About two years ago, this blog featuring stories of friendship was born amidst a time of loss and isolation. In early 2021, vaccines were slowly being rolled out, but the many pandemic-related losses were still raw. Our children missed important milestones at school and our work lives were disrupted by the uncertainty and financial impact of the pandemic. Many of us lost friends, neighbors and loved ones, losses made harder to process amidst social isolation.
Endings are hard, and can be particularly difficult when the loss is an important part of who we are. When my professional life was upended in early 2020, I was fortunate to have a supportive friend and family network, even if our connection was largely relegated to Zoom. They helped me stay grounded and move forward. When it was challenging to picture what the next chapter of my career might look like, I knew I had many people in my corner, not to mention two sons counting on me to figure it out.
When one door closes another door opens; but we often look so long and so regretfully upon the closed door that we do not see the ones which open for us.

### Required actions
**A.** List the kinds of people that the friendship blog passage says many of us lost during the pandemic.
**B.** Carry the friendship blog passage further, starting after its final sentence.

### Record set
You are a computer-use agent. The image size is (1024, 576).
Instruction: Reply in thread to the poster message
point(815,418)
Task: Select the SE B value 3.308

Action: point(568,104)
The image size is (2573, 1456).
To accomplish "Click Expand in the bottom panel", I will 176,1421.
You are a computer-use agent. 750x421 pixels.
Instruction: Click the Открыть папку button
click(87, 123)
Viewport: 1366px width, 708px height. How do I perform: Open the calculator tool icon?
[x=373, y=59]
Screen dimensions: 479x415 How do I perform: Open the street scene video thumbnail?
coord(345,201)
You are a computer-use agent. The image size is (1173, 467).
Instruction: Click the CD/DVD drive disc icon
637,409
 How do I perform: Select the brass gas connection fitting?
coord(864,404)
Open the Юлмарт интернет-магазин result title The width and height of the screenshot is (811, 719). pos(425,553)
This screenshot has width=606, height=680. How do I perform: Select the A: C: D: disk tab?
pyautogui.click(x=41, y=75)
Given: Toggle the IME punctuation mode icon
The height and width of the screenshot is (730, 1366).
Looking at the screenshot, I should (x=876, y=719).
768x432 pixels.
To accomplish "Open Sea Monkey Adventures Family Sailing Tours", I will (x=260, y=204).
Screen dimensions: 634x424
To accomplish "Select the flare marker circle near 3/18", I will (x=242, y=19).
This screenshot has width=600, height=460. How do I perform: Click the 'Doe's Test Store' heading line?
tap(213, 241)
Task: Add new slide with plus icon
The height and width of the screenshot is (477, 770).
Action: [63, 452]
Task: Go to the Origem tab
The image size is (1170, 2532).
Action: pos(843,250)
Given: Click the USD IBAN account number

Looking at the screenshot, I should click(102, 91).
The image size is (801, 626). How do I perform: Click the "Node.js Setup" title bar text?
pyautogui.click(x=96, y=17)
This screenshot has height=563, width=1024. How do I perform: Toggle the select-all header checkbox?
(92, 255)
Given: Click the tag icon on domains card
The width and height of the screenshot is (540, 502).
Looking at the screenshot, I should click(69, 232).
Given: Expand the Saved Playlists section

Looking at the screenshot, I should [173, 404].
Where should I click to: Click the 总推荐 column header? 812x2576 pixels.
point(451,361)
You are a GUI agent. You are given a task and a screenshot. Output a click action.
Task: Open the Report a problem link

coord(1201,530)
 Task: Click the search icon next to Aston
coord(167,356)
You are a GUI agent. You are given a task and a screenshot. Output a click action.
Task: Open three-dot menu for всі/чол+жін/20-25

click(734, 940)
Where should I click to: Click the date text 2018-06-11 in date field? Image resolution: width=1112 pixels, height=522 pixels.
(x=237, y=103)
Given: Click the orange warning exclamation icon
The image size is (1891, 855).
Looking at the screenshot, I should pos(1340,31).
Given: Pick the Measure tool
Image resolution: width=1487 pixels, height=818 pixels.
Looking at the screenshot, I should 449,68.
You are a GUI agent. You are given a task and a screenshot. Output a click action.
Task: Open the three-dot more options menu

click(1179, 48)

### Answers to each task
**A.** friends, neighbors, loved ones

**B.**
Alexander Graham Bell
I was reminded of how important that web of supportive and interconnected individuals is to me while watching the movie A Man Called Otto on my recent winter escape to Cape Cod with Sara. Adapted from the book, A Man Called Ove, the renamed ‘Otto’ is played by Tom Hanks as the epitome of a curmudgeon. In the movie star’s honor, the bar inside Chatham’s Orpheum Theater featured what they said is Hanks’ favorite drink at the Oscars: Diet Cocagne. Half-champagne, half Diet Coke. What a combo!
In the movie, Hanks embodies the cranky and rude Otto, and he starts off as unlikeable until we begin to learn that his loss of all hope has been driving his grumpy behavior. Through flashbacks, we see Otto’s path to isolation. He was probably always a bit of a loner, having lost a parent while growing up and looking to escape by enlisting in the army.
The film opens some months after Otto’s wife has died following many decades of marriage. Given the insular life they built together, to Otto, there is no point to living life without her. However, the universe intervenes in the form of others appearing in need of help that only Otto can provide. He begrudgingly steps up every time.
These people experience a different side of Otto and come to form the family that Otto and his wife never really had. This extended family grows to include a quirky fitness-obsessed neighbor, a one-time friend turned foe bound to a wheelchair following a stroke, and even an adorable, if demanding, cat. They love and depend on Otto, as we witness near the end of the film through a montage of photos reflecting the power of friendship to give life new meaning.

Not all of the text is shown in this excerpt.